Lessons from Marwan’s journey

Marwan’s path offers simple lessons for aspiring designers and researchers:
- Combine practice with research — each strengthens the other.
- Use travel as a way to collect design solutions and cultural insights.
- Share work publicly — storytelling enlarges impact beyond academic circles.
- Stay patient — architectural change often requires slow, cumulative effort.
Why his story matters
In a time when cities face climate stress, rapid growth and social fragmentation, voices like Marwan’s are valuable because they insist that design must be evidence-based and human-centred. His hybrid role — teacher, researcher, traveller and communicator — models a contemporary architecture career that blends scholarship, practice and public outreach. That model is not just personally rewarding; it’s precisely the kind of professional agility cities need.

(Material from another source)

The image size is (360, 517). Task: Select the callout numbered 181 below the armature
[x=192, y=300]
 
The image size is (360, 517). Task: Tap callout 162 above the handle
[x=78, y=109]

Closing: shaping cities, shaping lives
Marwan Zabanoot’s work is a reminder that architecture is never purely aesthetic. It’s a social practice, an environmental responsibility and when done with care a form of emotional care for inhabitants. Through teaching, research and a visible public voice, Marwan is helping shape a generation of design thinking that values comfort, accessibility and cultural sensitivity. That combined legacy of publications, students and public projects is how architects change cities, and how cities, in turn, change lives.